■ Supplied records:

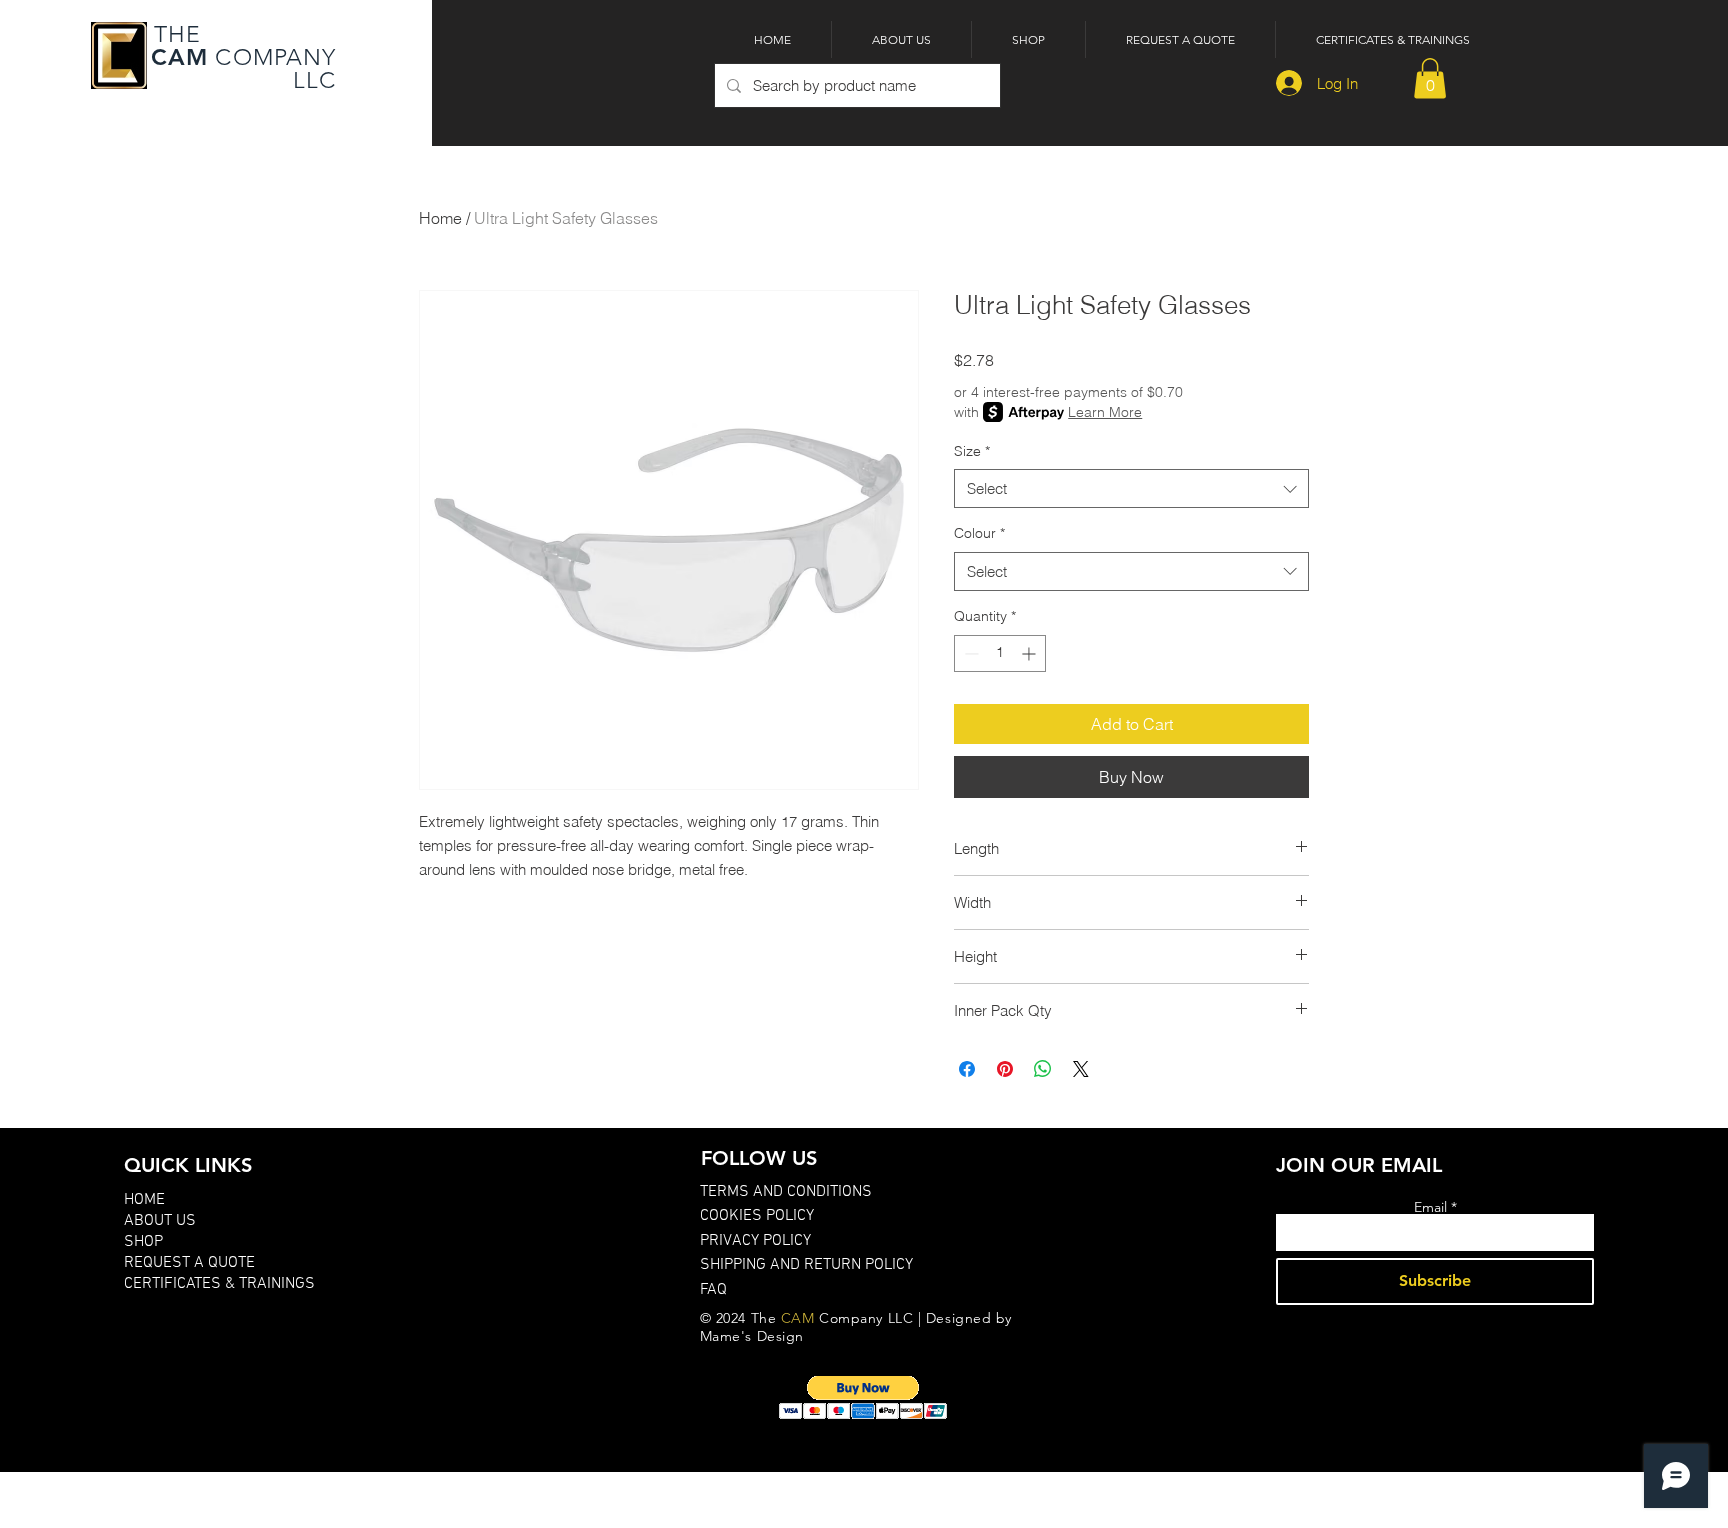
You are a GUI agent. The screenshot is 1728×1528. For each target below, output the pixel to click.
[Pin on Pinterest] (1005, 1069)
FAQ (713, 1290)
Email (1430, 1207)
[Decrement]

■ Your task: Your copy of the entries should be exact and free of pictures.

■ Completed exercise:
You are a GUI agent. The screenshot is 1728×1528. For each target below, output the pixel to click.
[Pin on Pinterest] (1005, 1069)
FAQ (713, 1290)
Email (1430, 1207)
[Decrement]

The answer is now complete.